*WORK REQUEST*:
Go through the listing below, count the lines that contain "click", and state the number alone.

● ● ● ● ●

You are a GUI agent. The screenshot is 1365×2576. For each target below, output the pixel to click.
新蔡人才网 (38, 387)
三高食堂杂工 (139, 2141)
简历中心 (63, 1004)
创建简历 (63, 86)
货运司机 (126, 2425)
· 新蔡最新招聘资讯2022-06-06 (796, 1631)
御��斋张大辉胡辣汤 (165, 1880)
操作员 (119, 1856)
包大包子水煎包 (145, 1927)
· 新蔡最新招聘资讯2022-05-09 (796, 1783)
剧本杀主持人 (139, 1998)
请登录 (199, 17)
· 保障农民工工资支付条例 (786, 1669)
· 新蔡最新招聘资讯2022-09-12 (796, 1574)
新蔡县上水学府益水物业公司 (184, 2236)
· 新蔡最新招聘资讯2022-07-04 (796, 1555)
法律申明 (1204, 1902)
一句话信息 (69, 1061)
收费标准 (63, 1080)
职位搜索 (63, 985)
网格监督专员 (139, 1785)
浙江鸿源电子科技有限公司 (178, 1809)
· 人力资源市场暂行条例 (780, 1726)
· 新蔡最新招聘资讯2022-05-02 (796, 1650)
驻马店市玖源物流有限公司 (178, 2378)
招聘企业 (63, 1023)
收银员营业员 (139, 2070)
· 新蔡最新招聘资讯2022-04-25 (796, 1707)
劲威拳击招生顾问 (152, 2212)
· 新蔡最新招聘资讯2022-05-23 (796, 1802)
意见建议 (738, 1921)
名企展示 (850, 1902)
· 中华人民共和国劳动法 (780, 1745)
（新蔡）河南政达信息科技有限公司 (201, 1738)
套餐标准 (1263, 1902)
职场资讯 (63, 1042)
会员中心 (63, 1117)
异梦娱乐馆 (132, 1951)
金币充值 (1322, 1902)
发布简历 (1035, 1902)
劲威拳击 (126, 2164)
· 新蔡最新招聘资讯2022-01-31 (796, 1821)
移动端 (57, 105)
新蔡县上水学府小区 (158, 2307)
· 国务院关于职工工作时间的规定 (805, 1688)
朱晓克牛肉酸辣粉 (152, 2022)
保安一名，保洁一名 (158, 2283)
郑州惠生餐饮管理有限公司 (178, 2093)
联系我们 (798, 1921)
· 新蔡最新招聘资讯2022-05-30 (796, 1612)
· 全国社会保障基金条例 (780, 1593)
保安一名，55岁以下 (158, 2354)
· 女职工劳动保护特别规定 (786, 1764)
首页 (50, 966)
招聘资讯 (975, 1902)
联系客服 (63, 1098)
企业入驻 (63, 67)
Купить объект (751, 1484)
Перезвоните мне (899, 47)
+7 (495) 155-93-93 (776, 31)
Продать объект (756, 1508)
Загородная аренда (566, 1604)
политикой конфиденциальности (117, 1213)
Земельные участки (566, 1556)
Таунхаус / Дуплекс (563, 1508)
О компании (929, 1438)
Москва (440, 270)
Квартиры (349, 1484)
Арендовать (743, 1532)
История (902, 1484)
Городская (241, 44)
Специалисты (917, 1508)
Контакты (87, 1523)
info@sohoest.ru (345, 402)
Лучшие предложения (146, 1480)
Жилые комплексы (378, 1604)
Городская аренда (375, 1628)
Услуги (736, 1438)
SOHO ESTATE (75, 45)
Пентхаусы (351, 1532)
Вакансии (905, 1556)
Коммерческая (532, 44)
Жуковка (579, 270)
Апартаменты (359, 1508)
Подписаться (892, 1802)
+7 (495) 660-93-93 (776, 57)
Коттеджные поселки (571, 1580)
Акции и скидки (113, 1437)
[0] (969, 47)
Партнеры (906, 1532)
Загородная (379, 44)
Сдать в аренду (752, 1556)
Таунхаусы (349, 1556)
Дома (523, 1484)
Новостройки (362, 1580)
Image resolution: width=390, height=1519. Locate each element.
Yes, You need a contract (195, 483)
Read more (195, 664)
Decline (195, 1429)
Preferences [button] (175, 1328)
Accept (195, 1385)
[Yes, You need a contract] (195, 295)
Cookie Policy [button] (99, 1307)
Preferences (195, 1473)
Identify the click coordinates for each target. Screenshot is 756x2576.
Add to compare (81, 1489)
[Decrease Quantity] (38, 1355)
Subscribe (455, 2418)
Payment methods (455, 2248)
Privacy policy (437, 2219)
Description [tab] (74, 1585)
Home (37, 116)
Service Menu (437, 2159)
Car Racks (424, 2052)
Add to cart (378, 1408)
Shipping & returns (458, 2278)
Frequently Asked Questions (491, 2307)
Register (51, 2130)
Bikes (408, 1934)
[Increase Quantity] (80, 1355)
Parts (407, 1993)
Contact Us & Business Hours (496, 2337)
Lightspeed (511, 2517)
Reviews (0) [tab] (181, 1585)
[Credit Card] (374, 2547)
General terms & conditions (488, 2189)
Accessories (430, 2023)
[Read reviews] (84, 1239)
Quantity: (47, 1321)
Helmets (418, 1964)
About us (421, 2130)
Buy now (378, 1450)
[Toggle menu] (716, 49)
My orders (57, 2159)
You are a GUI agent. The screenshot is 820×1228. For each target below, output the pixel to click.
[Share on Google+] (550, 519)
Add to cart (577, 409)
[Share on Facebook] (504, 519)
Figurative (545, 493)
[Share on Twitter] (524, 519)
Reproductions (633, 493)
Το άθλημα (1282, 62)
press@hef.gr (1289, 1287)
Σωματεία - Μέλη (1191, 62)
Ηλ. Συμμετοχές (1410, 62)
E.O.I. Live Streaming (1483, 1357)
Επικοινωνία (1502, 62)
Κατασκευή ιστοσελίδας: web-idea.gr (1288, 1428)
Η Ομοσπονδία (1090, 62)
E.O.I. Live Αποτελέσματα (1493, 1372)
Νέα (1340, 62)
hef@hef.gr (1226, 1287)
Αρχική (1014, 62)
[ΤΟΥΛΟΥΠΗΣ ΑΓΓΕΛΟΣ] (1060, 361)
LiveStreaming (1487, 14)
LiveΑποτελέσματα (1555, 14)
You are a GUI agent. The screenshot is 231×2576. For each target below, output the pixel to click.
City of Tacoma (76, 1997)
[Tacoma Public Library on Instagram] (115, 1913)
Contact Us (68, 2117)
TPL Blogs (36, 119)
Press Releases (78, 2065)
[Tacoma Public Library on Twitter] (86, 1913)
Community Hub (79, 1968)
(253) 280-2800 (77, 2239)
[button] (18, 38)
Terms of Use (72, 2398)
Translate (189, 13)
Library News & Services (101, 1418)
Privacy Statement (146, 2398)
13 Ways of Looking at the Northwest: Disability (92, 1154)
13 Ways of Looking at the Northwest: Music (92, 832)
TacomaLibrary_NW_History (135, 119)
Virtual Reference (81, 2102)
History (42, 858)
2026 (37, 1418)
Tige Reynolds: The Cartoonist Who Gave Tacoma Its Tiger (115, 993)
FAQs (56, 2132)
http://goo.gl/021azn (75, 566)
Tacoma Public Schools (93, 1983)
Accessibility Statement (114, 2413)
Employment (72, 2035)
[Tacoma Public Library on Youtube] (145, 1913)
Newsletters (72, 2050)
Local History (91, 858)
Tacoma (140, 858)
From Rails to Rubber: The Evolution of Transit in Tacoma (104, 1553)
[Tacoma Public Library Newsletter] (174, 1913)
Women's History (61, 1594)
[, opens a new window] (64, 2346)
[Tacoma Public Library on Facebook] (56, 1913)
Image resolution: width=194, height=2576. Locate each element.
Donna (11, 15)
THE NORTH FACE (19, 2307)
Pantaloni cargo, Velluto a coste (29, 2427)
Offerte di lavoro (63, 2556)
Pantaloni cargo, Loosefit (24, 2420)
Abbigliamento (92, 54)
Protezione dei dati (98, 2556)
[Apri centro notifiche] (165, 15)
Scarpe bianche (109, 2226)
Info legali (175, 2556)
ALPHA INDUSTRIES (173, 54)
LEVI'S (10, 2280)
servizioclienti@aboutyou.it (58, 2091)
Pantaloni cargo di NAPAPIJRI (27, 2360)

● ● ● ● ●

*SOLUTION BELOW*:
4